-- Work instruction --
In the data below, find each line containing the string "computer" and return it.

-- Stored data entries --
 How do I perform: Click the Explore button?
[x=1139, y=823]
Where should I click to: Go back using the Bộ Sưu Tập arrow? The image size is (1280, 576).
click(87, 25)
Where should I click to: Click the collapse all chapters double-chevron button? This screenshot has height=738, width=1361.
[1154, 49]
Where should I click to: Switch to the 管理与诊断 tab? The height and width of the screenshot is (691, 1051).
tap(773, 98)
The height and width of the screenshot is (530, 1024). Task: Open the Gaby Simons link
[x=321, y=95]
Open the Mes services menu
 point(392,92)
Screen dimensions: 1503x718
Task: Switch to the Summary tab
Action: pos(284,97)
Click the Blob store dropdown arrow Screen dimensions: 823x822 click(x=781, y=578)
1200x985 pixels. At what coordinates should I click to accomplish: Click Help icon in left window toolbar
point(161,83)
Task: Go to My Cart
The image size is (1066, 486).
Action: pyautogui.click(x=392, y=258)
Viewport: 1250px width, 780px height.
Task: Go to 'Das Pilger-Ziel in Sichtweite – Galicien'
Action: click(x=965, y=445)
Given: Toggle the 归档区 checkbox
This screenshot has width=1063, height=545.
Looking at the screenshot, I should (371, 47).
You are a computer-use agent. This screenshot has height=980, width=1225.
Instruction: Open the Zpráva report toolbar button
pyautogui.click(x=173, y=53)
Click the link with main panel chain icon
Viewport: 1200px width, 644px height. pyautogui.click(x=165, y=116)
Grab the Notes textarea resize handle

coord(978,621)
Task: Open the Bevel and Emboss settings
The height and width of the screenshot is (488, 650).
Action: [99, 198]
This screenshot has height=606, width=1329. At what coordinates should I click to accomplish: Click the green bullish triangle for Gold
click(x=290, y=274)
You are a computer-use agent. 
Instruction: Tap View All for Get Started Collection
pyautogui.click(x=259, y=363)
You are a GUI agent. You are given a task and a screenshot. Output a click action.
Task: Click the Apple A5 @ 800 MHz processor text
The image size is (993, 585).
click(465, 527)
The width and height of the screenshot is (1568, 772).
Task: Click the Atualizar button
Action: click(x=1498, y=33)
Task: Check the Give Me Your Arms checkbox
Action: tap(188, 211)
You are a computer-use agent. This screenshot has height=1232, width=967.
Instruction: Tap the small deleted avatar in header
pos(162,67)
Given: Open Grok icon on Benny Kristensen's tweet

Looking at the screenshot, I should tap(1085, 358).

-- The completed task --
You are a computer-use agent. This screenshot has height=980, width=1225.
You are a computer-use agent. 
You are a computer-use agent. This screenshot has height=1232, width=967.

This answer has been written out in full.